The Phase 3 inMIND trial enrolled 654 patients with relapsed or refractory follicular lymphoma and relapsed or refractory nodal, splenic or extranodal marginal zone lymphoma. The patients received either Monjuvi and lenalidomide as an add-on to rituximab, or lenalidomide alone as an add-on to rituximab.
Notably, the primary endpoint only tracked progression-free survival among patients who had follicular lymphoma, where there were “previous, exploratory data” when the trial began in 2021.
Incyte announced Thursday that the trial met that primary endpoint, and also hit the secondary endpoints: progression-free survival in the overall trial population, covering both follicular lymphoma (FL) and marginal zone lymphoma (MZL); overall survival in the FL group; and positron emission tomography complete response in a subset of FL patients.
Full data from the trial will be presented at a future medical meeting.
“While many patients with follicular lymphoma initially benefit from first-line treatment, relapse of the disease is common, underscoring the need for additional therapies,” Incyte CMO Steven Stein said in a statement, adding that the results from the trial “demonstrate the potential of tafasitamab added to the standard of care to be a meaningful new treatment option for patients with FL whose disease has progressed after at least one prior therapy.”
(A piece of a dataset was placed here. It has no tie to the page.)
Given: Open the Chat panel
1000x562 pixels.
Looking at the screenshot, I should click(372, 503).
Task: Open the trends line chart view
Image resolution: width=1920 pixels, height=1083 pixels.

Monjuvi was previously approved in combination with lenalidomide by the FDA and the EMA in 2020 and 2021 for a subset of adult patients with relapsed or refractory diffuse large B cell lymphoma (DLBCL). Whereas DLBCL is classified as an aggressive (or fast-growing) tumor, FL and MZL are considered indolent (or slow-progressing) lymphomas.
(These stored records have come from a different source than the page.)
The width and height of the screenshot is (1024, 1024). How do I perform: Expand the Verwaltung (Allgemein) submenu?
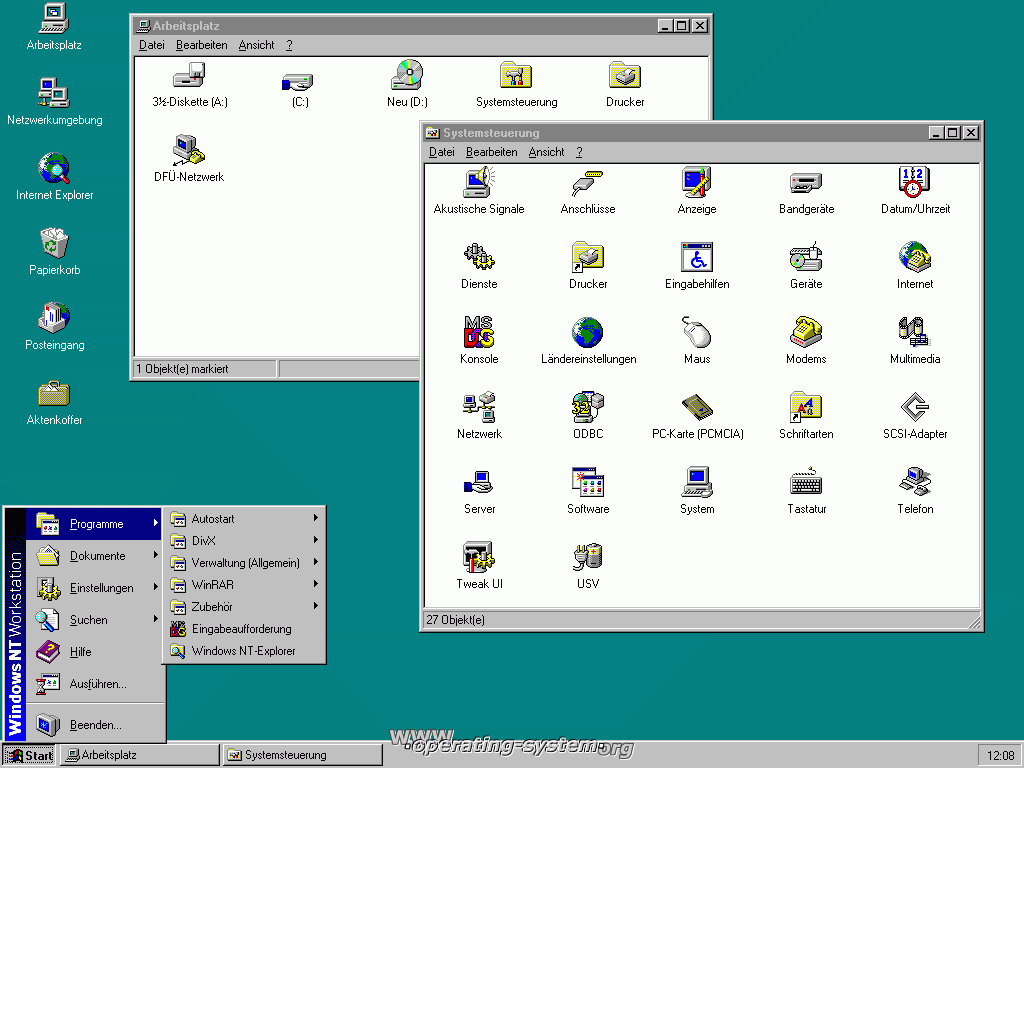[245, 563]
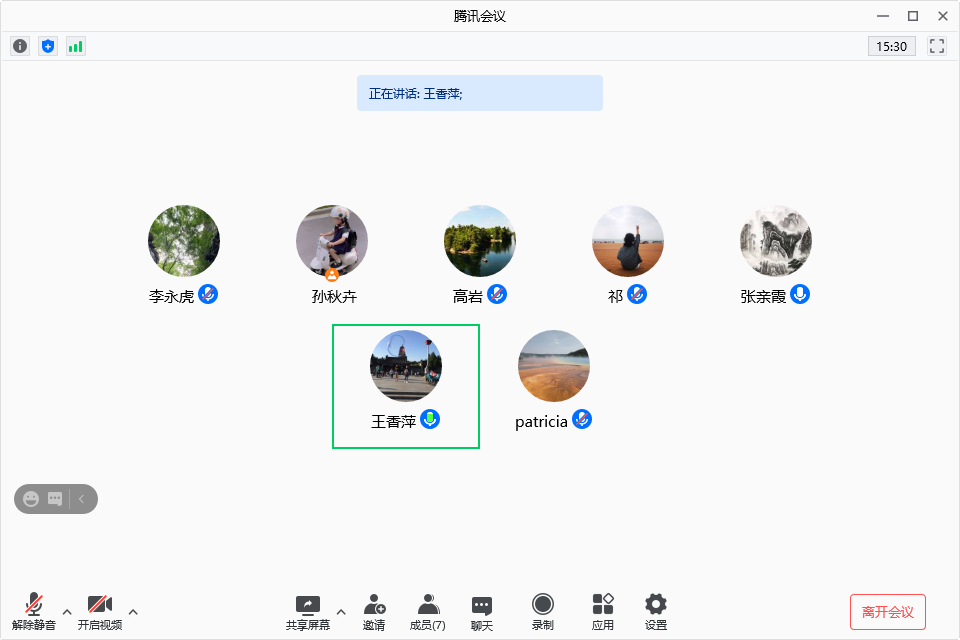This screenshot has height=640, width=960.
Task: Open the floating chat bubble icon
Action: pyautogui.click(x=55, y=498)
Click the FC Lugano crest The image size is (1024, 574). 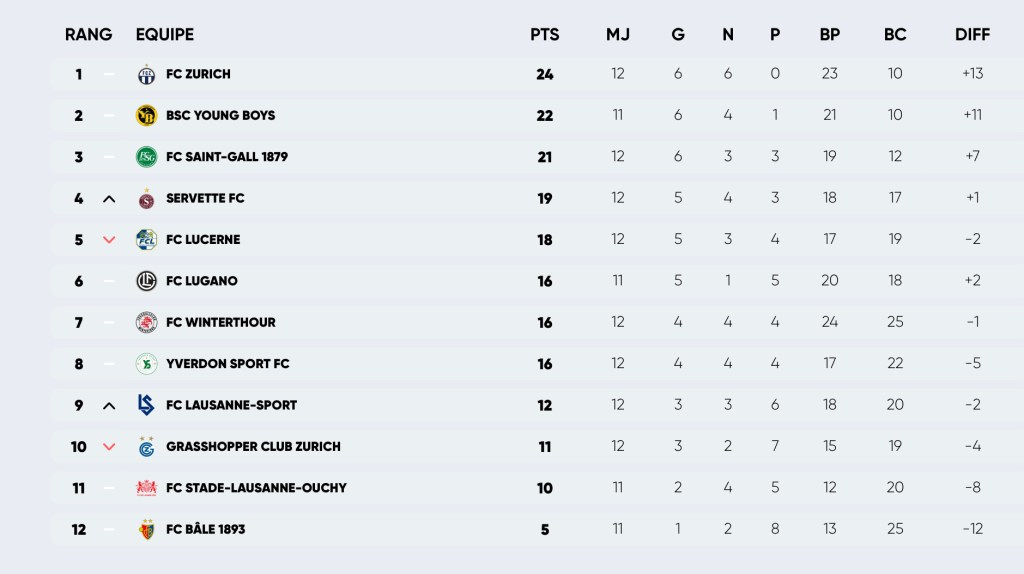pyautogui.click(x=146, y=281)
Incyte handed over $900 million to MorphoSys in 2020 as part of a collaboration and licensing agreement to develop and commercialize Monjuvi outside the US. Then in February, Incyte bought out full global rights as Novartis acquired MorphoSys.
According to MorphoSys, the drug pulled in net product sales of $92 million in the US in 2023, with 2024 US sales expected to be between $80 million and $95 million. In the first half of this year, the drug made close to $55 million globally, according to Incyte’s financial reports.